Data listing:
::::::
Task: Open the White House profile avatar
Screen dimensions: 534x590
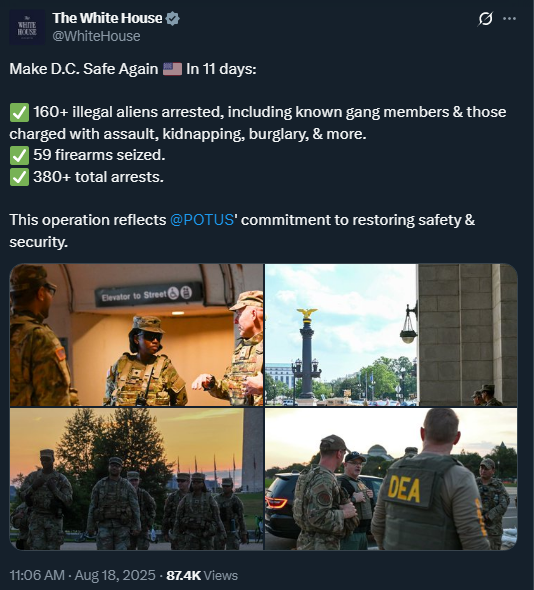Action: click(27, 27)
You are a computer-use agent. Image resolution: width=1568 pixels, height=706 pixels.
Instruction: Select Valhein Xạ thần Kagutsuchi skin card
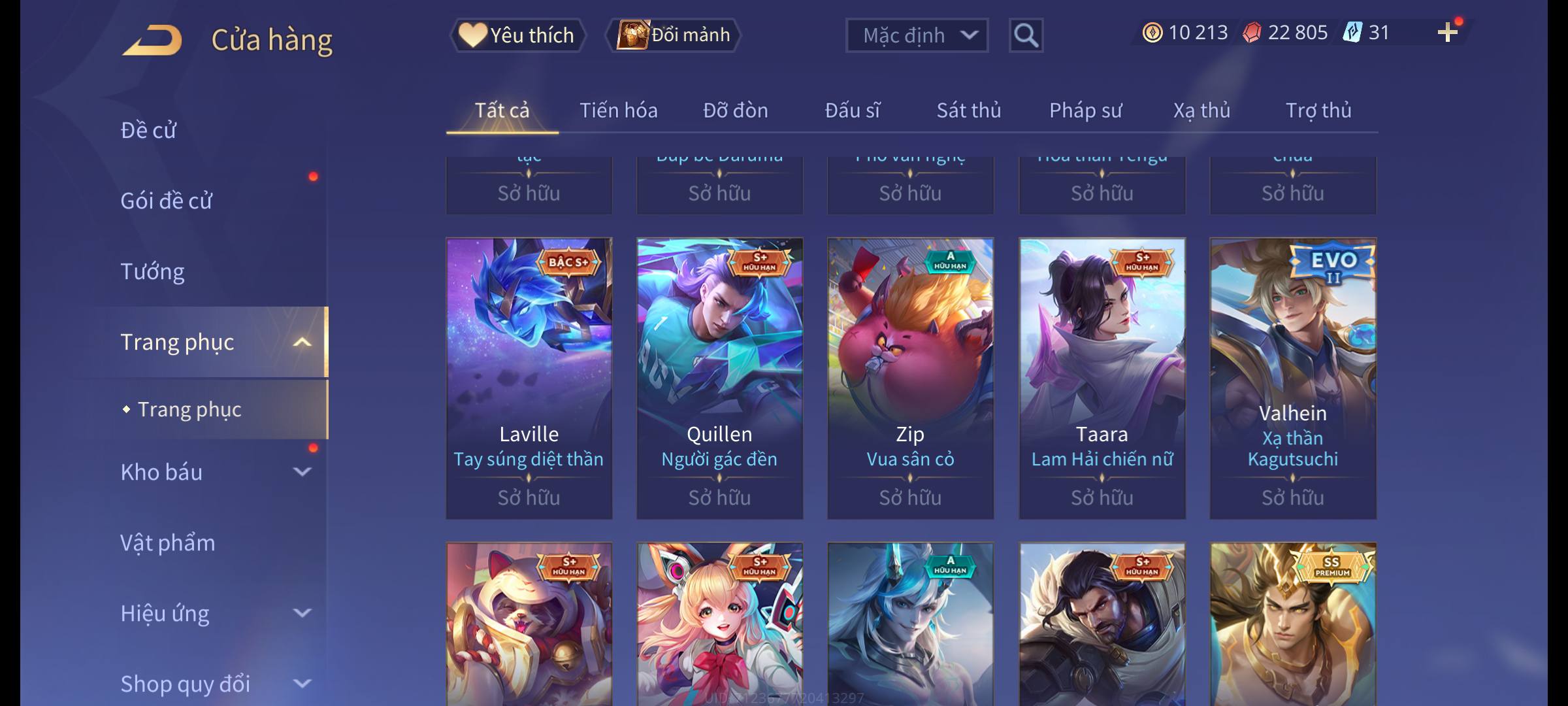click(x=1293, y=378)
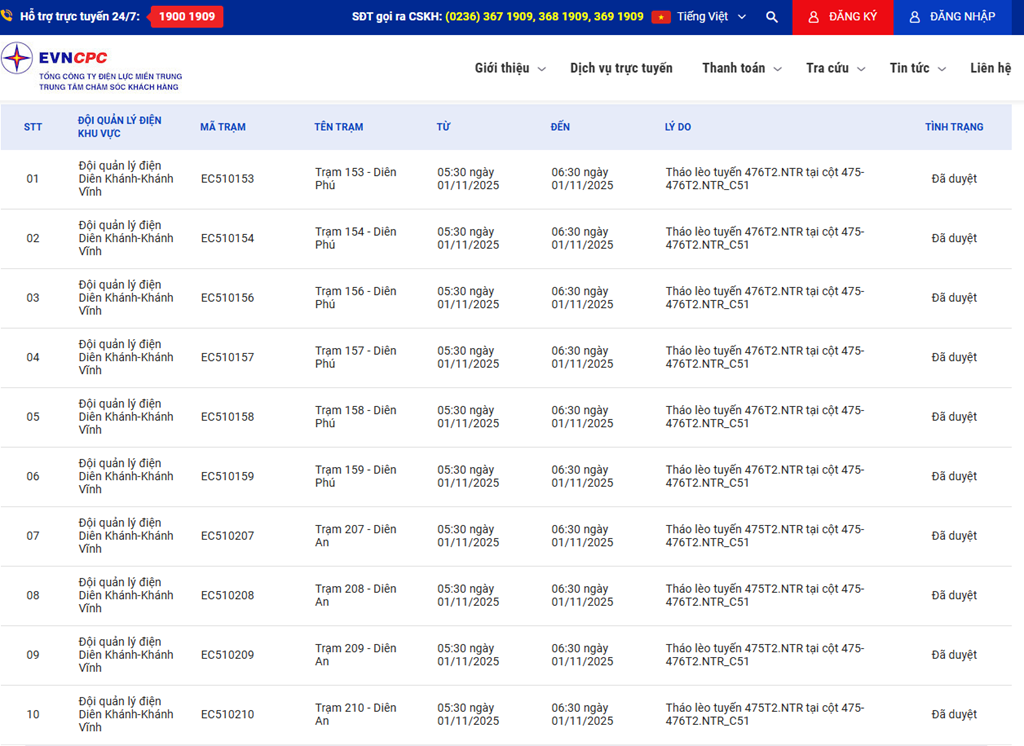This screenshot has height=746, width=1024.
Task: Click the search magnifier icon
Action: tap(771, 17)
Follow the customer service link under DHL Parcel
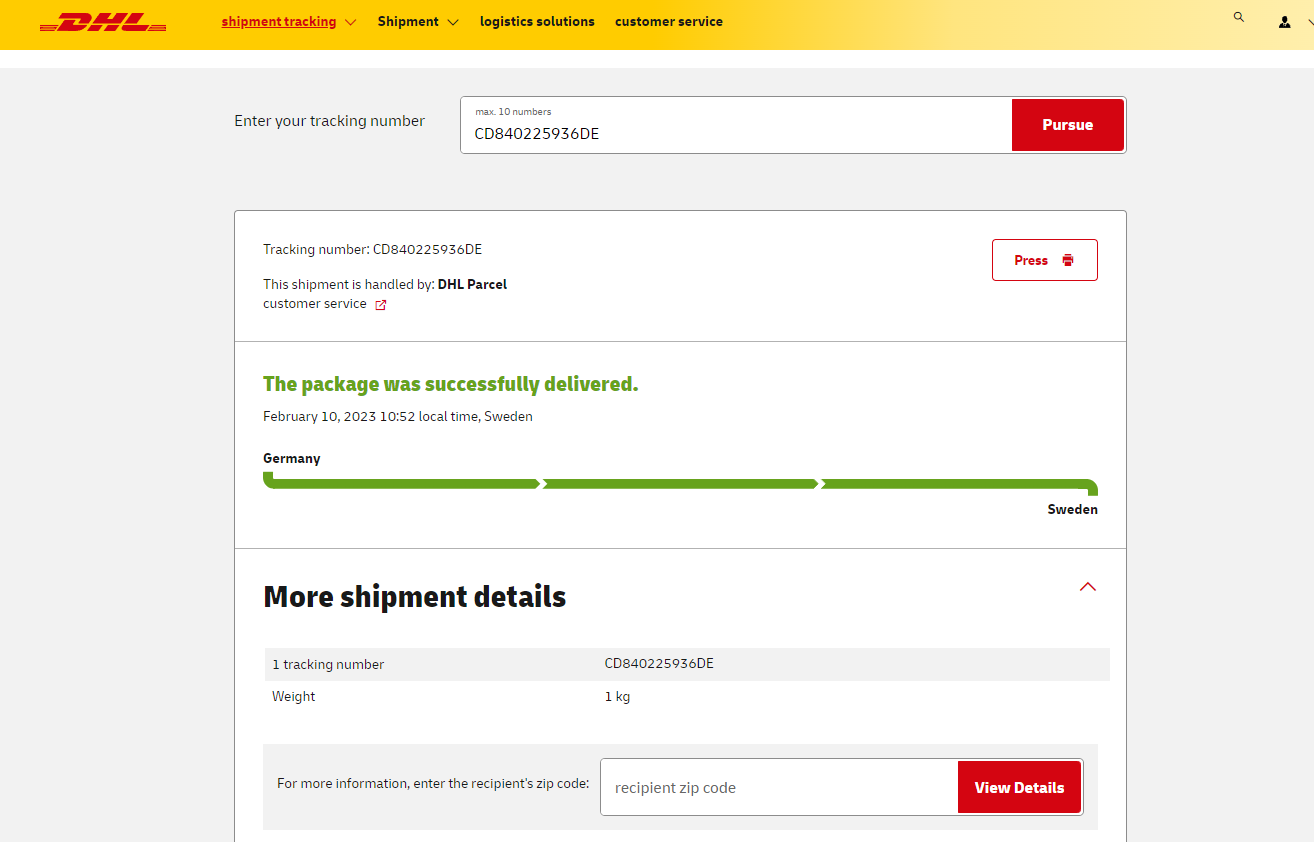 (315, 304)
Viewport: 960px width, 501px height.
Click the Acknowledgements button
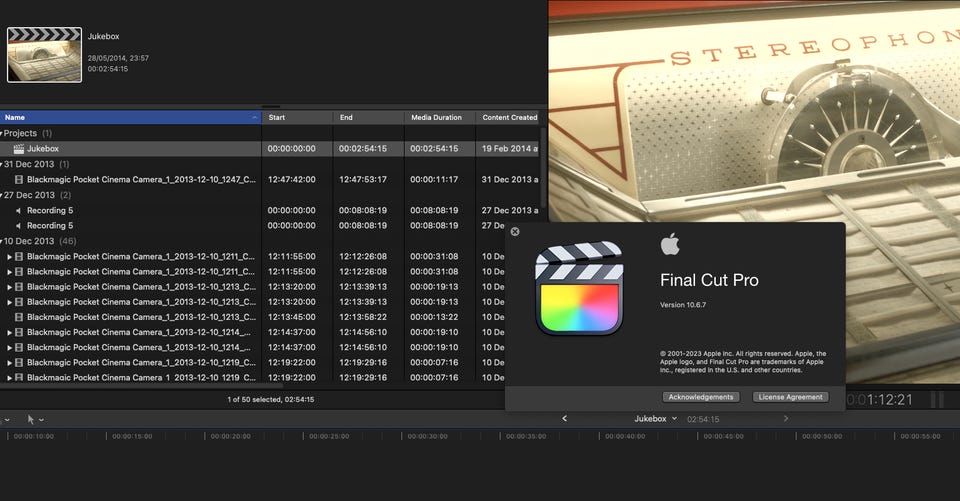click(x=701, y=397)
::::::
The task: Rewrite the stretch from the line containing "Viewport: 960px width, 501px height." through the end of the records, swapping "button" for "link" and keeping everything else the same. Omit the pictures.

Solution for this problem:
Viewport: 960px width, 501px height.
Click the Acknowledgements link
click(x=701, y=397)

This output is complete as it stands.